__SET EXERCISE__: Copy out every line of the data below without changing a single character.

__EXERCISE MATERIAL__:
##########

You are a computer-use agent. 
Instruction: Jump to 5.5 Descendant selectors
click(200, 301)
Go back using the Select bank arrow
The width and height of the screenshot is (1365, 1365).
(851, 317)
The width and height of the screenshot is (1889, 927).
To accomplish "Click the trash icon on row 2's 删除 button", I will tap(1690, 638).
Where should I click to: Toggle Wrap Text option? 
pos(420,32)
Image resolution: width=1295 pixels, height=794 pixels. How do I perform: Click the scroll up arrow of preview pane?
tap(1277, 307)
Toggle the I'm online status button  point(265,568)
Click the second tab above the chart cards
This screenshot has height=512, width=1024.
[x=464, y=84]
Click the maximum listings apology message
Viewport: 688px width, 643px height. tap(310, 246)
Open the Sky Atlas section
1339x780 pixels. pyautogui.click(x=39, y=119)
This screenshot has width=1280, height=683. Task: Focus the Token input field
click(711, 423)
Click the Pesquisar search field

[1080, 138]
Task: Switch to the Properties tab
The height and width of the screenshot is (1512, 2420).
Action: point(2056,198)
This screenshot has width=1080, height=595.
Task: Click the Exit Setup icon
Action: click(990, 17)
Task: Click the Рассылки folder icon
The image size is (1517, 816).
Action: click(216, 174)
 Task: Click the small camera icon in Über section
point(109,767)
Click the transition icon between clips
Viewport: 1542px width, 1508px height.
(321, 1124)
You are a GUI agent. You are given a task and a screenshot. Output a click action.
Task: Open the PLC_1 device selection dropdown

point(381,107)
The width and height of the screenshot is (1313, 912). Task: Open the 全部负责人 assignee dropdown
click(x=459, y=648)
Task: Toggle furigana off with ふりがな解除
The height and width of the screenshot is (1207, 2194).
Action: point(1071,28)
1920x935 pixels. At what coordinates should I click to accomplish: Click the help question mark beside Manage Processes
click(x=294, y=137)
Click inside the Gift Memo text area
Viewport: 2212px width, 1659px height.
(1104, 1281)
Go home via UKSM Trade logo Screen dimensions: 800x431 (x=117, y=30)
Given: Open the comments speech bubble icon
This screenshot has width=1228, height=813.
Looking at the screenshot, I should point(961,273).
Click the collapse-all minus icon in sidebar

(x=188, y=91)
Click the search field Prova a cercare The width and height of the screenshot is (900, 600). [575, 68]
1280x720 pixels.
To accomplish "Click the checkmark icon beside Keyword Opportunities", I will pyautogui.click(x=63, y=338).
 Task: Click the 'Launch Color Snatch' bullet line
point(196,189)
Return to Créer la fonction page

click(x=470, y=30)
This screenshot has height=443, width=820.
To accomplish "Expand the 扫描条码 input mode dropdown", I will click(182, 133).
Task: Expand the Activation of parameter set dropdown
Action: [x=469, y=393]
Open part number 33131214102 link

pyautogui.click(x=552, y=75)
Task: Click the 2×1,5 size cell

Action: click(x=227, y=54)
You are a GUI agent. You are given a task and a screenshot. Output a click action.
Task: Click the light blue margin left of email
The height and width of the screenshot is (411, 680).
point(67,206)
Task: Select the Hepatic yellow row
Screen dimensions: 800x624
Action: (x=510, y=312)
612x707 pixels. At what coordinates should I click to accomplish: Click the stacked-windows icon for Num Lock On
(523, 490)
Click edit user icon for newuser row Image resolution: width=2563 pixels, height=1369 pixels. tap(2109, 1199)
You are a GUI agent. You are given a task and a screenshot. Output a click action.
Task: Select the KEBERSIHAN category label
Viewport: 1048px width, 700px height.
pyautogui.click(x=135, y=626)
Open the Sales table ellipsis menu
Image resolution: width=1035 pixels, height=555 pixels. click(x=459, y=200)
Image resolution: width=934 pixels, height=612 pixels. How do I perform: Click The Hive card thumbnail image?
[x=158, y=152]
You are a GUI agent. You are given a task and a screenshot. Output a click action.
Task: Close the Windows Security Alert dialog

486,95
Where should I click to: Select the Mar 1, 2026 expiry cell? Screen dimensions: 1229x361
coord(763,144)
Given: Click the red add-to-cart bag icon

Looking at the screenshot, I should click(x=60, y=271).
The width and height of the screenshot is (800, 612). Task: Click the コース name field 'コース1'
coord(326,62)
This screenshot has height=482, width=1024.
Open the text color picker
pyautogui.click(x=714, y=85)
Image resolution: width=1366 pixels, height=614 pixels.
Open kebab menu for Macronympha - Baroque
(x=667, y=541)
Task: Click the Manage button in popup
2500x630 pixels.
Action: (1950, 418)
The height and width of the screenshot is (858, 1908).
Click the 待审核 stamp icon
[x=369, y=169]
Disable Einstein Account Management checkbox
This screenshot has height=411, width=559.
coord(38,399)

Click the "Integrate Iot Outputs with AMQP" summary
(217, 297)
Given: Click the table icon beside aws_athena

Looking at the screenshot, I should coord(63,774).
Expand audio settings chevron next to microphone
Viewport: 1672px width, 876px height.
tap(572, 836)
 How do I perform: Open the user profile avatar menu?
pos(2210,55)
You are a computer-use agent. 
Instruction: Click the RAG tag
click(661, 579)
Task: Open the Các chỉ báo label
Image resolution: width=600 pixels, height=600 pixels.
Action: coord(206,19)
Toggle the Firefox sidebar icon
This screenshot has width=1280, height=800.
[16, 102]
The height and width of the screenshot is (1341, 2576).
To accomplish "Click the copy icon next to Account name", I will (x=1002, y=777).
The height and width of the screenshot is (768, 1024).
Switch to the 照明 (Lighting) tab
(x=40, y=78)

##########

__SOLUTION TO THE EXERCISE__:
You are a computer-use agent. 
Instruction: Jump to 5.5 Descendant selectors
click(200, 301)
Go back using the Select bank arrow
The width and height of the screenshot is (1365, 1365).
(851, 317)
The width and height of the screenshot is (1889, 927).
To accomplish "Click the trash icon on row 2's 删除 button", I will tap(1690, 638).
Where should I click to: Toggle Wrap Text option? 
pos(420,32)
Image resolution: width=1295 pixels, height=794 pixels. How do I perform: Click the scroll up arrow of preview pane?
tap(1277, 307)
Toggle the I'm online status button  point(265,568)
Click the second tab above the chart cards
This screenshot has height=512, width=1024.
[x=464, y=84]
Click the maximum listings apology message
Viewport: 688px width, 643px height. tap(310, 246)
Open the Sky Atlas section
1339x780 pixels. pyautogui.click(x=39, y=119)
This screenshot has width=1280, height=683. Task: Focus the Token input field
click(711, 423)
Click the Pesquisar search field

[1080, 138]
Task: Switch to the Properties tab
The height and width of the screenshot is (1512, 2420).
Action: point(2056,198)
This screenshot has width=1080, height=595.
Task: Click the Exit Setup icon
Action: click(990, 17)
Task: Click the Рассылки folder icon
The image size is (1517, 816).
Action: click(216, 174)
 Task: Click the small camera icon in Über section
point(109,767)
Click the transition icon between clips
Viewport: 1542px width, 1508px height.
(321, 1124)
You are a GUI agent. You are given a task and a screenshot. Output a click action.
Task: Open the PLC_1 device selection dropdown

point(381,107)
The width and height of the screenshot is (1313, 912). Task: Open the 全部负责人 assignee dropdown
click(x=459, y=648)
Task: Toggle furigana off with ふりがな解除
The height and width of the screenshot is (1207, 2194).
Action: point(1071,28)
1920x935 pixels. At what coordinates should I click to accomplish: Click the help question mark beside Manage Processes
click(x=294, y=137)
Click inside the Gift Memo text area
Viewport: 2212px width, 1659px height.
(1104, 1281)
Go home via UKSM Trade logo Screen dimensions: 800x431 (x=117, y=30)
Given: Open the comments speech bubble icon
This screenshot has width=1228, height=813.
Looking at the screenshot, I should point(961,273).
Click the collapse-all minus icon in sidebar

(x=188, y=91)
Click the search field Prova a cercare The width and height of the screenshot is (900, 600). [575, 68]
1280x720 pixels.
To accomplish "Click the checkmark icon beside Keyword Opportunities", I will pyautogui.click(x=63, y=338).
 Task: Click the 'Launch Color Snatch' bullet line
point(196,189)
Return to Créer la fonction page

click(x=470, y=30)
This screenshot has height=443, width=820.
To accomplish "Expand the 扫描条码 input mode dropdown", I will click(182, 133).
Task: Expand the Activation of parameter set dropdown
Action: [x=469, y=393]
Open part number 33131214102 link

pyautogui.click(x=552, y=75)
Task: Click the 2×1,5 size cell

Action: click(x=227, y=54)
You are a GUI agent. You are given a task and a screenshot. Output a click action.
Task: Click the light blue margin left of email
The height and width of the screenshot is (411, 680).
point(67,206)
Task: Select the Hepatic yellow row
Screen dimensions: 800x624
Action: (x=510, y=312)
612x707 pixels. At what coordinates should I click to accomplish: Click the stacked-windows icon for Num Lock On
(523, 490)
Click edit user icon for newuser row Image resolution: width=2563 pixels, height=1369 pixels. tap(2109, 1199)
You are a GUI agent. You are given a task and a screenshot. Output a click action.
Task: Select the KEBERSIHAN category label
Viewport: 1048px width, 700px height.
pyautogui.click(x=135, y=626)
Open the Sales table ellipsis menu
Image resolution: width=1035 pixels, height=555 pixels. click(x=459, y=200)
Image resolution: width=934 pixels, height=612 pixels. How do I perform: Click The Hive card thumbnail image?
[x=158, y=152]
You are a GUI agent. You are given a task and a screenshot. Output a click action.
Task: Close the Windows Security Alert dialog

486,95
Where should I click to: Select the Mar 1, 2026 expiry cell? Screen dimensions: 1229x361
coord(763,144)
Given: Click the red add-to-cart bag icon

Looking at the screenshot, I should click(x=60, y=271).
The width and height of the screenshot is (800, 612). Task: Click the コース name field 'コース1'
coord(326,62)
This screenshot has height=482, width=1024.
Open the text color picker
pyautogui.click(x=714, y=85)
Image resolution: width=1366 pixels, height=614 pixels.
Open kebab menu for Macronympha - Baroque
(x=667, y=541)
Task: Click the Manage button in popup
2500x630 pixels.
Action: (1950, 418)
The height and width of the screenshot is (858, 1908).
Click the 待审核 stamp icon
[x=369, y=169]
Disable Einstein Account Management checkbox
This screenshot has height=411, width=559.
coord(38,399)

Click the "Integrate Iot Outputs with AMQP" summary
(217, 297)
Given: Click the table icon beside aws_athena

Looking at the screenshot, I should coord(63,774).
Expand audio settings chevron next to microphone
Viewport: 1672px width, 876px height.
tap(572, 836)
 How do I perform: Open the user profile avatar menu?
pos(2210,55)
You are a computer-use agent. 
Instruction: Click the RAG tag
click(661, 579)
Task: Open the Các chỉ báo label
Image resolution: width=600 pixels, height=600 pixels.
Action: coord(206,19)
Toggle the Firefox sidebar icon
This screenshot has width=1280, height=800.
[16, 102]
The height and width of the screenshot is (1341, 2576).
To accomplish "Click the copy icon next to Account name", I will (x=1002, y=777).
The height and width of the screenshot is (768, 1024).
Switch to the 照明 (Lighting) tab
(x=40, y=78)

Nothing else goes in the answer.